Na educação superior, somos 350 mil professores, dos quais mais de 100 mil trabalham em instituições federais, e foram recentemente descritos pelo ministro Abraham Weintraub como “zebras gordas”, que receberiam salários elevados (R$ 15 mil a R$ 20 mil, segundo ele) para uma baixa carga de trabalho. A extravagância da metáfora leva a pensar que o ministro talvez se identifique com um leão à caça. Seja como for, a designação desrespeitosa ilustra espantosa ignorância sobre a natureza da docência universitária.

Recorrendo novamente ao Education at a Glance, ficamos sabendo que os gastos públicos com ensino superior, que aumentaram 19% entre 2010 e 2016, continuam abaixo da média da OCDE: praticou-se em 2016 um gasto anual por aluno de US$ 14.200, inferior à média da OCDE, de US$ 16.100. Ainda aqui a remuneração dos professores é responsável por puxar a média para baixo.
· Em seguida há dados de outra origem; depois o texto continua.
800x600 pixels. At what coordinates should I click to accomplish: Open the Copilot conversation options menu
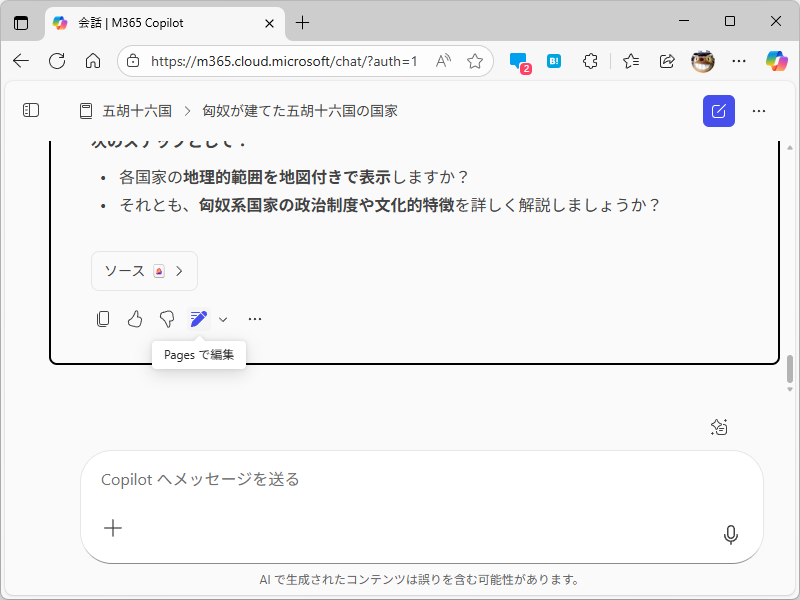coord(758,110)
No início do século XXI a educação superior federal duplicou suas matrículas de graduação, e o número de mestres e doutores formados no Brasil quadruplicou. O corpo de professores aumentou sua dimensão em 70%, crescimento inferior proporcionalmente à expansão obtida. Além disso, dedicam-se esses professores à pesquisa, ao desenvolvimento tecnológico, à extensão, oferecendo à sociedade um retorno que pode ser de até trinta vezes para cada real investido, em áreas estratégicas como saúde, energia, comunicações, ciências agrárias, desenvolvimento social, formação de quadros para a liderança política e econômica do país.
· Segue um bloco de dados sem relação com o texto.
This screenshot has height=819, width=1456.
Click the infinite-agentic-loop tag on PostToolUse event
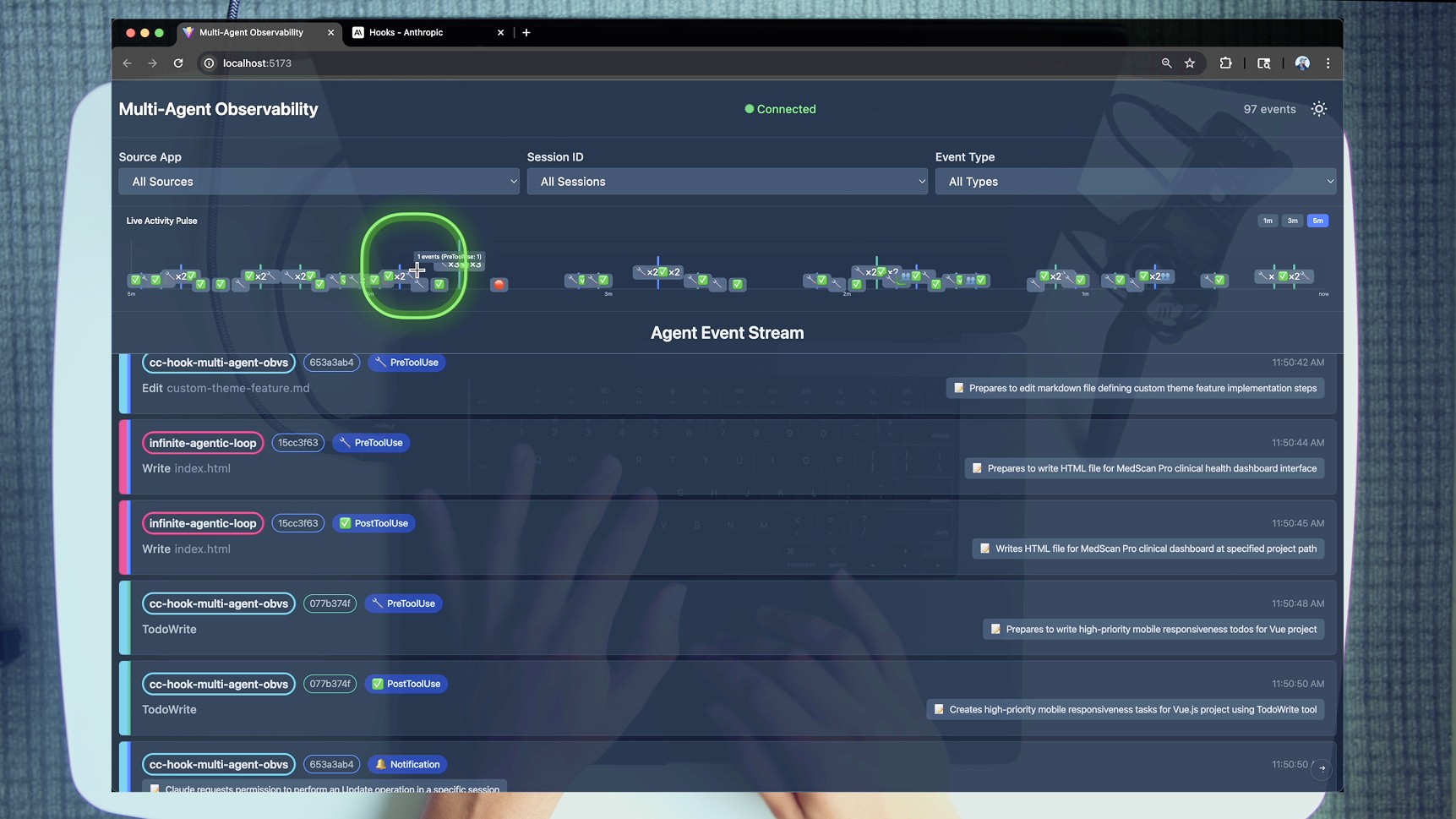tap(203, 523)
Reduzir esse trabalho à docência presencial na sala de aula é ignorar que, para entrar em campo, um professor, como um jogador de futebol (metáfora mais adequada), precisa se preparar. E o professor, quando sai de campo, também continua o jogo: corrigindo trabalhos, orientando estudantes, escrevendo livros e artigos, avaliando o trabalho dos seus pares, atualizando o seu Lattes.

Como vemos, não é fácil ser professor hoje no Brasil. As adversidades se sobrepõem. Fundamentalistas atacam o caráter laico (e público) da educação pública. Economicistas tratam a educação menos como exercício de um direito e mais como exigência de mercado, de preparação da força de trabalho para a economia do conhecimento. O atual governo escalou para o MEC quadros histriônicos e completamente alienados da realidade educacional do país.

A discussão acumulada jaz, nessa paisagem, como riqueza abandonada, inclusive a que é expressa nos marcos legais relevantes: a Constituição de 1988, a LDB, o Plano Nacional da Educação. Sem contar as resoluções das conferências nacionais. Sem contar a densa bibliografia produzida pelos órgãos educacionais no Brasil inteiro desde a redemocratização. E sem contar a produção acadêmica das universidades, a reflexão dos professores e professoras sobre sua experiência profissional.

E, no entanto, é nesse esse legado que nos apoiamos para transitar em direção a melhores tempos. A palavra de Paulo Freire, patrono da educação brasileira, continua a nos impelir para a utopia de uma educação libertadora. Até porque, como nos adverte esse grande mestre: “Quando a educação não é libertadora, o sonho do oprimido é tornar-se o opressor”.

Margarida Salomão é professora universitária desde 1972, com doutorado e pós-doutorado pela Universidade da Califórnia, Berkeley. Foi reitora por dois mandatos da Universidade Federal de Juiz de Fora (UFJF). Está deputada federal pelo Partido dos Trabalhadores de Minas Gerais desde 2013.